Uber drivers in Massachusetts and California have filed a new round of class-action lawsuits against Uber Technologies Inc., based on a federal appeals court ruling Wednesday that may allow Uber drivers not to be bound by arbitration agreements and on new California legislation that creates a strict definition for classifying workers as employees.
The changes give Uber drivers more leverage to challenge their status as independent contractors.
In the appeals court case, a unanimous three-judge panel in a New Jersey case said that the Federal Arbitration Act — which exempts interstate railroad workers and seamen from arbitration agreements — may also apply to Uber drivers. That means Uber drivers who signed arbitration agreements that blocked them from joining lawsuits can now sue over minimum wages and overtime pay.
The California legislation, expected to be signed by the governor, stating that workers whose tasks are directed by the company and who perform jobs that are part of the company’s regular course of business are considered employees, not contractors.
Massachusetts has a similar law.
Uber said that the California law would not apply to it, as it has said about the Massachusetts law, because the company’s main business is technology, not driving passengers. The company did not respond to a request for comment about the lawsuits.
Earlier this year, Uber reached a $20 million settlement with drivers in Massachusetts and California who had opted out of Uber’s arbitration clause. The case originally involved as many as 385,000 drivers but was reduced to a class of about 13,600 after Uber’s arbitration agreements were ruled enforceable.
The drivers in the new cases, filed Wednesday in US District Court in San Francisco and Thursday in Boston, are represented by Shannon Liss-Riordan, the attorney who filed the previous Uber misclassification complaints.
Liss-Riordan has brought a number of misclassification cases against Lyft, Grubhub, DoorDash, and other so-called gig economy companies that have also been bogged down by arbitration agreements. But in suits involving Amazon Flex drivers in Massachusetts and in a national case filed in Seattle, the courts ruled that drivers weren’t bound by the arbitration agreement in their contract because, as in the Uber federal appeals court ruling, they fall under the transportation workers’ exemption to the Federal Arbitration Act.
Liss-Riordan is also seeking an injunction to order Uber to comply with state laws.
“I’ve got clients who are sleeping in their cars because they’re driving 70, 80 hours a week and they’re not making minimum wage,” said Liss-Riordan, who is challenging US Senator Ed Markey in next year’s Democratic primary.

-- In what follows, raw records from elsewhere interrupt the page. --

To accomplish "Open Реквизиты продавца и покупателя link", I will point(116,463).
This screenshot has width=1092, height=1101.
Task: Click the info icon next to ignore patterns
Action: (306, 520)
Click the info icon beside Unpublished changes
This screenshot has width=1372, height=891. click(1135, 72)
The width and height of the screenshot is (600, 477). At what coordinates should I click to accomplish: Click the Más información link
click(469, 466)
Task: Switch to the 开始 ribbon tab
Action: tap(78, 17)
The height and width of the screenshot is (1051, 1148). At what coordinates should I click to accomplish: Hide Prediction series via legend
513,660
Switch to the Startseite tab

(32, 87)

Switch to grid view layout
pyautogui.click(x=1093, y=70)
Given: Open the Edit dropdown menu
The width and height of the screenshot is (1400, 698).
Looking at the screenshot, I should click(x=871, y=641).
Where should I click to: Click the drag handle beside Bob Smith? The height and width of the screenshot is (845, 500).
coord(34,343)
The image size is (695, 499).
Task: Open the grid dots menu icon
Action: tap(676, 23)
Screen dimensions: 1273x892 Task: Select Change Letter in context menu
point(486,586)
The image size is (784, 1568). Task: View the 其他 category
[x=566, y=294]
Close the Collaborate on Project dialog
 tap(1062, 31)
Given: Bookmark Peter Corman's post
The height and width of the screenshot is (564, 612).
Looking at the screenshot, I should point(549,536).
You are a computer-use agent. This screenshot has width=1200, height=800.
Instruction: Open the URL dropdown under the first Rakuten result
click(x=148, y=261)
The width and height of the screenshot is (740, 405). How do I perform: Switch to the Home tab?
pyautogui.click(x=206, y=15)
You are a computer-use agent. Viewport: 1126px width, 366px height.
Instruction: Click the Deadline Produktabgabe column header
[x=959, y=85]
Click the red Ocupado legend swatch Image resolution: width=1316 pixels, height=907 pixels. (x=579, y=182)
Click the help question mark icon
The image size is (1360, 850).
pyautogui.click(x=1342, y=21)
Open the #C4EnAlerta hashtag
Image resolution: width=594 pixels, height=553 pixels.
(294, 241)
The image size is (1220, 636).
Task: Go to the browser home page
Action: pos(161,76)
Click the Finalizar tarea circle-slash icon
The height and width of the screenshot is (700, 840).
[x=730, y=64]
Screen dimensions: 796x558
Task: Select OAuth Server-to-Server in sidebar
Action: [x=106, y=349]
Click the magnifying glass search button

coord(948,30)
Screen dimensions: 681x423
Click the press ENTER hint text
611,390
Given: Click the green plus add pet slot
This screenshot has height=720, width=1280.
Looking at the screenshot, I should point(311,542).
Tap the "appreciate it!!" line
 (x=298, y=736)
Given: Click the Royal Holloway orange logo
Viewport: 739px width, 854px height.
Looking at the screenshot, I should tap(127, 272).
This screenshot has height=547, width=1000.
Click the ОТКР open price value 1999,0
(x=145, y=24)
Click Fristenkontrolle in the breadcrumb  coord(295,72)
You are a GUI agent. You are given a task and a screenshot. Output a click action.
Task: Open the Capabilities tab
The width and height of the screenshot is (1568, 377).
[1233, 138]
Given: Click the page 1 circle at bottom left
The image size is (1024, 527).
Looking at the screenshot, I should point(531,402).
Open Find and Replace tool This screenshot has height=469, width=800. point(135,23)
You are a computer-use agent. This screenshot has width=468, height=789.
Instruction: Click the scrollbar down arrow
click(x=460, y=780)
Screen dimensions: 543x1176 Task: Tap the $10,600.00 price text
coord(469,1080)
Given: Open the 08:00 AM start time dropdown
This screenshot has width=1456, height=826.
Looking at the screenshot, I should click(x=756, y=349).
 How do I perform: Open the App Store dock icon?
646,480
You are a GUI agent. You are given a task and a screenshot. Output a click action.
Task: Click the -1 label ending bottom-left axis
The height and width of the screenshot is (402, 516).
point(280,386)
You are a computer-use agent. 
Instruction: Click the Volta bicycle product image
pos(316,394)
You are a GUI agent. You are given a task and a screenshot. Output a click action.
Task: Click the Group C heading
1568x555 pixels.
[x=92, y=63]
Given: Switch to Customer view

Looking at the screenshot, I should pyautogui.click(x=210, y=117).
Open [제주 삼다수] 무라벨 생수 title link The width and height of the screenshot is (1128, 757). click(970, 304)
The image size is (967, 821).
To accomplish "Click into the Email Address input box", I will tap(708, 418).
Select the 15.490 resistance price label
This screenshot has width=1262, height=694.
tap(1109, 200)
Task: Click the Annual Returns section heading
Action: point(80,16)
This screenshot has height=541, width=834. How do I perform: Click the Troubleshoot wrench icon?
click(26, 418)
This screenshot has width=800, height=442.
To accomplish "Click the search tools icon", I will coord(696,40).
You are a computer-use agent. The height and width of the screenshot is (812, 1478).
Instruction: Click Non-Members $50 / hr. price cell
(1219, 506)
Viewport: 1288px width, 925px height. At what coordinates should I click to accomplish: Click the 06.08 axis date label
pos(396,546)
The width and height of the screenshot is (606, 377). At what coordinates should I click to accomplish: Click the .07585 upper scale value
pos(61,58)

“I care about working people being trampled on by large corporations who think they are above the law. Corporations in America today think that they can write all the rules and ignore the working people who make their business possible.”
John Capriole, a Haverhill resident who is lead plaintiff in the Massachusetts complaint, has to cover his own expenses and is not guaranteed minimum wage because he is not considered an Uber employee, according to the court filing. He has never been paid overtime when he worked more than 40 hours a week.
But Uber is clearly his employer, the complaint states, because it sets his rate of pay, controls the riders he transports, and can terminate him at any time. “Without drivers to provide rides for Uber’s customers, Uber would not exist,” the suit says.
The new California measure could be an “inflection point” in the growing controversy over the rights of gig-economy workers, said David Weil, dean of the Heller School for Social Policy and Management at Brandeis University and former head of the Wage and Hour Division at the US Department of Labor under President Obama. The federal appeals court’s arbitration ruling could also breathe new life into lawsuits against these companies, he said.
The growing number of online platforms in the business of delivering food and packages automatically assume their workers are independent contractors, Weil said, and this generally means lower wages and fewer job protections.
“We’re unwinding the retail sector with this model,” he said. “That, to me, is unfortunately doubling down on the erosion and doubling down on some of the factors that are leading to greater earnings inequality.”